The HO claims they do. Itermittently. Sometimes they would work, then they would go off for 2-3 weeks. Then come back on.

He said he was using the rear recep a month ago for a leaf blower, and it just quit.


----------



## frenchelectrican (Mar 15, 2007)

Ok now you say outdoor receptale but sans GFCI at the moment so you traced it basement bedroom now let say if this circuit is seved from landury room which I know they will have the RCD there.

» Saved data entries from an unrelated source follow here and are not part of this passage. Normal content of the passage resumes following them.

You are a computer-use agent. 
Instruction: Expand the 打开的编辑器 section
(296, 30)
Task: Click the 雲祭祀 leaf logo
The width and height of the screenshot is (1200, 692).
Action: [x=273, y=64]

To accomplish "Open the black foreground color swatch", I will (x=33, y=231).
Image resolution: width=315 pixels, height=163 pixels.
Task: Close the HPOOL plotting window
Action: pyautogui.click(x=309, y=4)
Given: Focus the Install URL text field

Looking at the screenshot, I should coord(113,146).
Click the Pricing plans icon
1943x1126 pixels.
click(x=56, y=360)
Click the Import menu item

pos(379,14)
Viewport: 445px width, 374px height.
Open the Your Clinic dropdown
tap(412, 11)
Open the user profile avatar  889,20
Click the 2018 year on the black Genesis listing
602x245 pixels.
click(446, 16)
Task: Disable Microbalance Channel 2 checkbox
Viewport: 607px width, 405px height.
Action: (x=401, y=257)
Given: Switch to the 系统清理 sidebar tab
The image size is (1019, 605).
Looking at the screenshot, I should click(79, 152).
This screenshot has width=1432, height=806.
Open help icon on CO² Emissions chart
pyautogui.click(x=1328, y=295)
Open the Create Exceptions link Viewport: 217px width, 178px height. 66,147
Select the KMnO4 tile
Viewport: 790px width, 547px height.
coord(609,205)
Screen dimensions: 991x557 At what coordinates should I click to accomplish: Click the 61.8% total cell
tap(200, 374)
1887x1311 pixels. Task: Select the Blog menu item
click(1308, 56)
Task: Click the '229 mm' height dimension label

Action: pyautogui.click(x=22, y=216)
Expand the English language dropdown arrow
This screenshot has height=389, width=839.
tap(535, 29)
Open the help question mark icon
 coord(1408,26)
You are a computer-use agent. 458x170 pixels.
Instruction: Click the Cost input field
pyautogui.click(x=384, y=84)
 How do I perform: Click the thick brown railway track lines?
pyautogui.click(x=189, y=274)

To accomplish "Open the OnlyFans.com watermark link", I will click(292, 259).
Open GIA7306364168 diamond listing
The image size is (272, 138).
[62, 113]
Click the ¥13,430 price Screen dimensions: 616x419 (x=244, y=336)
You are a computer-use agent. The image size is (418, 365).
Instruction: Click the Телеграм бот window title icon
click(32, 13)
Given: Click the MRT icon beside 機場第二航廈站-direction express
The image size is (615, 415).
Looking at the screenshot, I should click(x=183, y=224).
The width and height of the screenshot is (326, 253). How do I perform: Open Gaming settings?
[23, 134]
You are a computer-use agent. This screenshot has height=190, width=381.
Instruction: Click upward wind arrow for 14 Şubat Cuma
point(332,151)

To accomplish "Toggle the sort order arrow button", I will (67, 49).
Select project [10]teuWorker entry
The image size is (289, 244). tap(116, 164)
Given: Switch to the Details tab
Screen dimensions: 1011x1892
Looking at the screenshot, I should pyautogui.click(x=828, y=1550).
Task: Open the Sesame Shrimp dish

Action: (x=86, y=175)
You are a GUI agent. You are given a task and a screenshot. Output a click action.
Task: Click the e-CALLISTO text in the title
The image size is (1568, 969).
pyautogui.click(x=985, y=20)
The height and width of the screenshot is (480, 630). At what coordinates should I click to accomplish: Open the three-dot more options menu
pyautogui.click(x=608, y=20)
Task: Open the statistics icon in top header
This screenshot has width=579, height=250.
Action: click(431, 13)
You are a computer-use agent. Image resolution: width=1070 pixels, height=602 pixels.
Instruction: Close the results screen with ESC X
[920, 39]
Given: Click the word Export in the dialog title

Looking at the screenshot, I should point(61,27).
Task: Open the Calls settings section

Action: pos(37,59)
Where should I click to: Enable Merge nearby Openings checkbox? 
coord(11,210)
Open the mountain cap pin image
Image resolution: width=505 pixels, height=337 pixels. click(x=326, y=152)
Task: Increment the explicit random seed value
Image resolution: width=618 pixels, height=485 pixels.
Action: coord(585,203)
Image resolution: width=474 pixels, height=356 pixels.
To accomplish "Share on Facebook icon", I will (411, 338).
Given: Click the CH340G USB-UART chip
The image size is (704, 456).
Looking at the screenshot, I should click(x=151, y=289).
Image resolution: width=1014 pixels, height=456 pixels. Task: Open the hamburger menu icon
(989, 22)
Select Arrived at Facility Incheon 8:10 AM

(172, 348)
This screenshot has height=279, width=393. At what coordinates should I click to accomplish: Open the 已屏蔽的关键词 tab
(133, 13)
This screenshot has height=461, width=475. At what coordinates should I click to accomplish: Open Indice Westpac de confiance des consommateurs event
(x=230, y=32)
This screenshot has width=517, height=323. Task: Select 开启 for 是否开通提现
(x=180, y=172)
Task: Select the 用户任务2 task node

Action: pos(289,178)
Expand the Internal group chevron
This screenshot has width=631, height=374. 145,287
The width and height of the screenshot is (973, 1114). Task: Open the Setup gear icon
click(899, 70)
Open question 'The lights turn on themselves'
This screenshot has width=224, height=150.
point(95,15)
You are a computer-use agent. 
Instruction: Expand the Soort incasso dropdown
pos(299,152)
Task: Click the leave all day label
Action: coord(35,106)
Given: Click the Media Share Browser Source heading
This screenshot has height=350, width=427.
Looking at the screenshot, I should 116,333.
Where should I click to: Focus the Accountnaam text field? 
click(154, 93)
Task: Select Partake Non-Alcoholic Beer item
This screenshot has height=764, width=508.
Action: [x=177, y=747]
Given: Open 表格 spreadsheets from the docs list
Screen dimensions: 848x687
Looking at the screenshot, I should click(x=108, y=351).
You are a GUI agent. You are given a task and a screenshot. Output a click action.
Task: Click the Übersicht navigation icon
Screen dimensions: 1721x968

In few case some dolts will tied into sump pump circuit.

Merci.
Marc


----------



## 480sparky (Sep 20, 2007)

frenchelectrican said:


> Ok now you say outdoor receptale but sans GFCI at the moment so you traced it basement bedroom now let say if this circuit is seved from landury room which I know they will have the RCD there.
> 
> In few case some dolts will tied into sump pump circuit.
> 
> ...


GFCIs (RCDs) are not required in laundry rooms here.


----------



## crazyboy (Nov 8, 2008)

Use the toner to figure out which circuit it is?


----------



## frenchelectrican (Mar 15, 2007)

I am guessing now due I have to backtrack a little and I know 480 mention 2.5mm²'s { 14 awg } so I am more inclined that home have AFCI if so due 3 year agewise so I am sure that will affected otherwise end up tied up to the genral lighting circuit.

Merci.
Marc


----------



## 480sparky (Sep 20, 2007)

crazyboy said:


> Use the toner to figure out which circuit it is?



I tried, but no tone at the panel. Only at the three receps.


----------



## 480sparky (Sep 20, 2007)

frenchelectrican said:


> I am guessing now due I have to backtrack a little and I know 480 mention 2.5mm²'s { 14 awg } so I am more inclined that home have AFCI if so due 3 year agewise so I am sure that will affected otherwise end up tied up to the genral lighting circuit.
> 
> Merci.
> Marc


Built under 2005 NEC, so only two AFCIs in panel.


----------



## frenchelectrican (Mar 15, 2007)

480sparky said:


> Built under 2005 NEC, so only two AFCIs in panel.


Okie we are getting somewhere now .,,,

did this room formally was unfinshed room right?

If so may have a open connection at one of the recetple

Merci.
Marc


----------



## crazyboy (Nov 8, 2008)

So there's no tone branching off along the path that you can follow between the three recepts?


----------



## 480sparky (Sep 20, 2007)

frenchelectrican said:


> Okie we are getting somewhere now .,,,
> 
> did this room formally was unfinshed room right?
> 
> ...


The duplex downstairs in the bedroom was in a cut-in box, and the NM was fed through 1/2" EMT. This led me to think the room was finished after the rest of the house. The room also had a drop ceiling, with open splices feeding the cheesy fluorescent lights. So obviously I'm thinking I'm dealing with a hack install.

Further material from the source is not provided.